Orphée Ivanovitch se mit au bout de la chaise telle une statue bien élevée. La maîtresse lui servit du vin à moitié du verre, comme il le faut dans les maisons et les compagnies convenables. Il ne remua pas.

Lioudmila Doroféévna fit une petite gorgée et continua:

– Dans la maison de mon père, répressé par les bolchéviques parce qu’il avait été prêtre et fils de prêtre, – dans une grande maison, avec un beau terrain, un officier allemand et son ordonnance se sont logés.

Orphée Ivanovitch fixait son verre d’un air sombre.

– Ils n’ont pas touché les icônes dans le haut bout de la salle. Et on m’a gentiment offert la meilleure pièce, notez.

– D’abord on attaque lâchement notre pays, ensuite on fait irruption chez vous, et puis on vous y offrir une pièce, dans votre maison à vous? On voit bien les gens cultivés.

– Ne soyez pas si naïf et emmerdeur. Les hommes font toujours la guerre, et les militaires ont besoin d’un logement. Mais l’officier et son ordonnance se tenaient poliment, ils ne se permettaient aucune goujaterie, toujours «bitte» et «Danke schön». Le lieutenant-majeur avait des bottes cirées à brillance, une eau de Cologne excellente, un visage soigné et bien rasé et les yeux bleus. Comme vous. Il tenait quelque chose de vous, dans l'ensemble. Un jour, quand j’écoutais à la radio un bulletin de «Sovinformburo», – mais oui, j’ai violé étourdiment l’interdiction – l’officier-majeur a frappé à ma porte, Herr Oberleutnant qui s’appelait, Dieu me garde la mémoire…

– Hans. Où Fritz. Ce qui est égal, d’ailleurs.

– Ne raillez pas, Orphée Ivanovitch. Ça ne vous va pas. Il s’appelait Richard.

– Et à quoi bon a-t-il frappé à votre porte?

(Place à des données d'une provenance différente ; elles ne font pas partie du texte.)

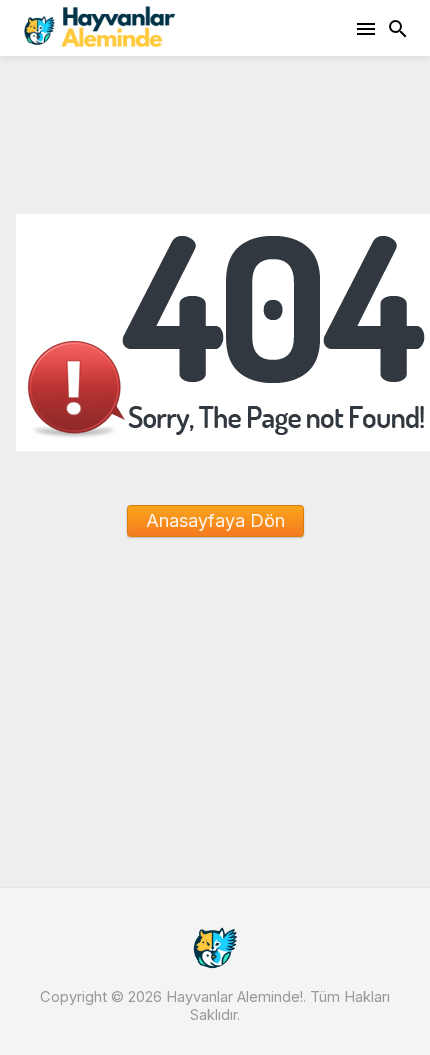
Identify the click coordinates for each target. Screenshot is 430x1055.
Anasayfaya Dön (215, 520)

– Quelle question! Ce n’est pas une allusion vulgaire, j’espère? Je ne sais plus. Eh bien. J’ai eu peur et j’ai coupé le poste de radio, mais je l’ai laissé à l’ancienne onde de Moscou. Il est entré, a regardé fixement le cadran, – et a feint de ne pas avoir aperçu la petite flèche noire qui restait perfidement sur le point interdit. Il a tout deviné bien sûr. En général, il avait de la bonne façon, bien qu’il eût, je crois, un béguin pour moi.

– A la Victoire sur l’Allemagne fasciste, notre ennemi acharné – dit Orphée Ivanovitch et but le vin d’un trait. Lioudmila Doroféévna ignora de nouveau son toast.

– Et son ordonnance, figurez-vous, sifflotait toujours des airs d’opéra. Il connaissait tout le répertoire mondial et adorait Tchaïkovski. En plus il soignait admirablement les fleurs. Un tel parterre, je n’en ai jamais vu chez moi! Mon Dieu, quelles roses il avait cultivées! C’est surprenant!

Orphée Ivanovitch remplit son verre à ras bord.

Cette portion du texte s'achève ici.